In partnering with Microsoft, the NBA has harnessed the magic of 21st-century computer technology to beam fans like Bongo Lady straight into its three arenas at Disney World. (Imagine reading that sentence before the start of the season.)

Most of the virtual seats for each game are allotted to the designated “home” team, with one section typically reserved for the players’ family members and friends. The rest largely go to season-ticket holders, sponsors and fans who apply online, though there have been celebrity cameos. Rapper Lil Wayne, for example, was recently spotted behind the Los Angeles Lakers’ bench.

Former players like Paul Pierce, Chris Bosh and Manu Ginóbili have also made appearances — from the comfort of their own homes. Games now double as “Where’s Waldo?” searches: Was that really Shaquille O’Neal watching the Milwaukee Bucks play the Miami Heat? (Yes, it was.)

Peggy Rounds, an account executive with the Grizzlies, reached out to Meacham to see if she would be a virtual fan for the team’s game against the Spurs.

“Who wouldn’t want to try this?” Meacham asked.

Meacham signed a three-page waiver that detailed various rules.
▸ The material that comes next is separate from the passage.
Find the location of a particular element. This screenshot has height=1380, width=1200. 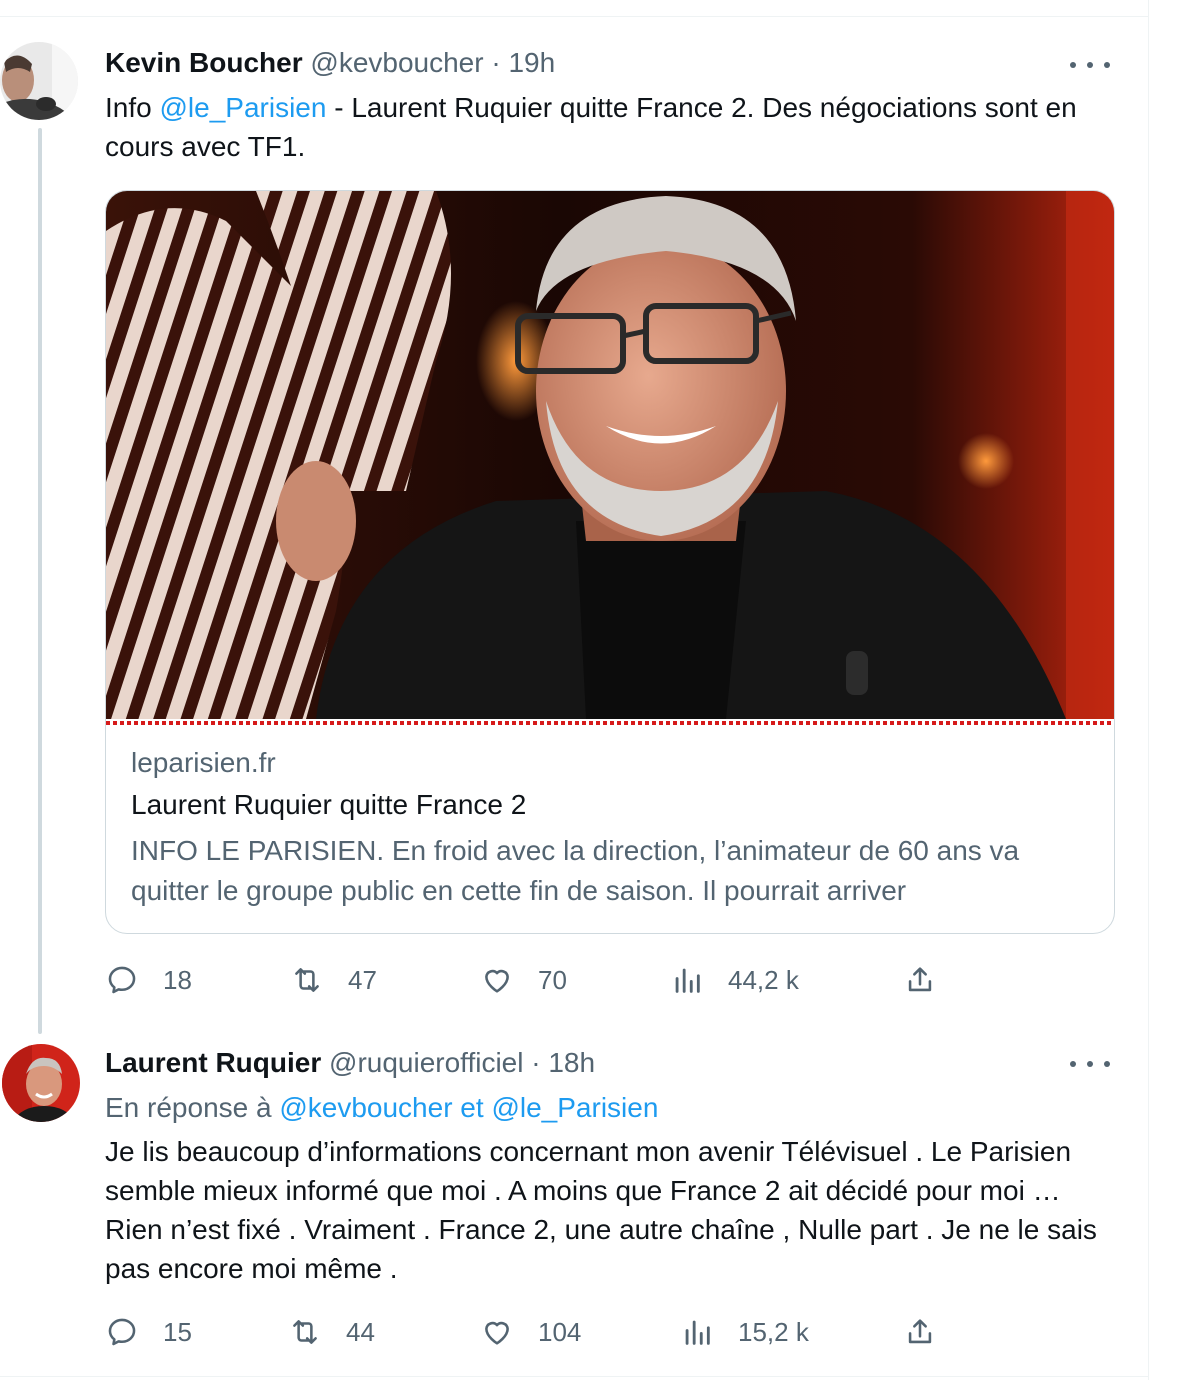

Near the top of the list: no bad language, as audio of the virtual fans would be blended and piped into the arena. Meacham knew in advance that she was going to wrestle with that restriction. As the game wore on, she was grateful for the option to turn off her microphone. Yes, Bongo Lady muted herself. She did pick her spots, though, such as when the Spurs’ Lonnie Walker threw up an errant jumper. Meacham leaned into her laptop.

“AIRBALLLLL!” she said.

Meacham was looking at a split screen of the rest of the fans in her section, in the form of a video conference, and a live feed of the game itself. She also had the regional broadcast of the game on her television, which provided a much larger, more user-friendly viewing experience. But there was a delay, which was problematic: Her reactions as one of the virtual fans needed to come in real time, and that required her to pay attention to the pint-size feed on her laptop.

Still, the TV broadcast was vivid and seductive, and Meacham wanted to see what was actually happening. She was both invested in the game — which the Grizzlies desperately needed to win to increase their odds of landing a playoff spot — and eager to fulfill her duties as a virtual fan. The tension was real.

“I’m glad to do this for the players,” she said. “If there’s any chance that it gives them some extra oomph, then it’s worth it.”

The fourth quarter was excruciating for Meacham, who spent entire possessions with her head in her hands. She put her bongos away.

“I think I may need a drink,” she said.

Afterward, she digested the loss by reflecting on the experience.

“I know the NBA is just trying to do the best they can under the circumstances,” Meacham said. “And I’m honored that the Grizzlies asked me to do it.”

But she was still looking forward to the day when she could watch a game the old-fashioned way — in person.